Texte étudié ->
______________________________
15 ans après
Le 7 juillet... Une date à part. Même si elle ne m'écrase plus de son importance démesurée, réveillant la douleur de façon aiguë, presqu'inattendue, elle reste une des dates décisives de ma vie dont je peux dire: il y a un "avant" et un "après"...
Une cicatrice qui verrouille à l'intérieur ce qui reste de cette douleur vive de l'instant... Aujourd'hui, l'incontournable recueillement m'invite à revenir 15 ans en arrière. J'ai toujours détesté, refusé l'injonction "travail de deuil", préférant dire "apprivoiser la douleur, l'absence". Raviver ce jour torride de 7 juillet où, après une nuit épuisante de veille auprès d'un corps hésitant encore au seuil de la mort, vers 7 heures du matin, la voix de notre ami commun qui m'a tenu compagnie sur ce chemin effrayant, le rendant ainsi plus apaisé, me ramène soudain dans une réalité encore irréelle: "... c'est fini, il ne respire plus." Dans le brouillard des va-et-vient affairés de plusieurs personnes accourues qui me posent des questions, qui me demandent de prendre des décisions, de signer des papiers, je sens vaguement que je suis en train de franchir le seuil d'une autre vie. Au bout de 33 ans.
Suis-je toujours prisonnière de ce passé comme certains le suggèrent?... C'est un fait que je "n'ai toujours pas fait le pas" - selon un ami psychologue - pour le laisser derrière moi. Il est à la fois une prison et un refuge.
______________________________
Activité 1 -> Relevez tous les passages mis entre guillemets dans le texte « 15 ans après ».
Activité 2 -> Dans le texte « 15 ans après », recopiez tout le passage qui va de « Suis-je toujours prisonnière » jusqu'à « et un refuge. », en remplaçant « refuge » par « abri ».

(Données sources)
______________________________
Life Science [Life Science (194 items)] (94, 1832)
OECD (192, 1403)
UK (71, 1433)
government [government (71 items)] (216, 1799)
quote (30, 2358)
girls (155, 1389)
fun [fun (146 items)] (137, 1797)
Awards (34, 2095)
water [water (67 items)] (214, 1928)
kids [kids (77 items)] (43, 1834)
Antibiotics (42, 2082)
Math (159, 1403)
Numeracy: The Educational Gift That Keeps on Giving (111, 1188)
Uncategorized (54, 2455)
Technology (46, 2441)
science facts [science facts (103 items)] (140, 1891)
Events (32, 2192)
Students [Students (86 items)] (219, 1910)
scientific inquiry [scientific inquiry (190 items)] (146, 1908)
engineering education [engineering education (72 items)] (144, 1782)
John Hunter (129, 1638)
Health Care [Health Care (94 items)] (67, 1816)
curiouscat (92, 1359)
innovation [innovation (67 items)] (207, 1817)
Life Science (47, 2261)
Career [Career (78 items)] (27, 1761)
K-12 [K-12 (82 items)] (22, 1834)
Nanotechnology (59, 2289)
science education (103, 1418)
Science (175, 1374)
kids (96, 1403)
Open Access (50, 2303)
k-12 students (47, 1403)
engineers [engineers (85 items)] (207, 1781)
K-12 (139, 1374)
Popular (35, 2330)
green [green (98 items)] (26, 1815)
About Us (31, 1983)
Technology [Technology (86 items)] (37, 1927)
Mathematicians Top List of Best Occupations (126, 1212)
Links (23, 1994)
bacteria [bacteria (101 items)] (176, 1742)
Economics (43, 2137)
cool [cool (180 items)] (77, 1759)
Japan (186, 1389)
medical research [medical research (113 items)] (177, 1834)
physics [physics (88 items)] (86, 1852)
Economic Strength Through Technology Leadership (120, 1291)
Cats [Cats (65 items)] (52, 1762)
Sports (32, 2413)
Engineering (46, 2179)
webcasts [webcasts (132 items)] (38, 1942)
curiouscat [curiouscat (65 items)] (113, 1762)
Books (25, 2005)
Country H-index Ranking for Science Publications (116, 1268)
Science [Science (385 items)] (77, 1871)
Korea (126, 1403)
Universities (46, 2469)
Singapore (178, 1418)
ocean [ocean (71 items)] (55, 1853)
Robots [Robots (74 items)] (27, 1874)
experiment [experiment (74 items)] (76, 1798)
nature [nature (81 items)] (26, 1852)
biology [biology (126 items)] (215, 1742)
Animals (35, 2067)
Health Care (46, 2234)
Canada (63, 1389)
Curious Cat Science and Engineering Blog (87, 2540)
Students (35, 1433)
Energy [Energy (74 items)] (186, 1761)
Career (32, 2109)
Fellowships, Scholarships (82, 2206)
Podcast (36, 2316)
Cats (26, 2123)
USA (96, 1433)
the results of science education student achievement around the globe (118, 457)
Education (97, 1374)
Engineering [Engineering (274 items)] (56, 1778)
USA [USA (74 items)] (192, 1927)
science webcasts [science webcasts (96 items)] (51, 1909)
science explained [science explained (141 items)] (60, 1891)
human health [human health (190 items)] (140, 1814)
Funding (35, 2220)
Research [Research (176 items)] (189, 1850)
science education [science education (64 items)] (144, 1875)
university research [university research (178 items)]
______________________________
Zone de réponse 1 ->
- « avant »
- « après »
- « travail de deuil »
- « apprivoiser la douleur, l'absence »
- « ... c'est fini, il ne respire plus. »
- « n'ai toujours pas fait le pas »

Zone de réponse 2 ->
Suis-je toujours prisonnière de ce passé comme certains le suggèrent?... C'est un fait que je "n'ai toujours pas fait le pas" - selon un ami psychologue - pour le laisser derrière moi. Il est à la fois une prison et un abri.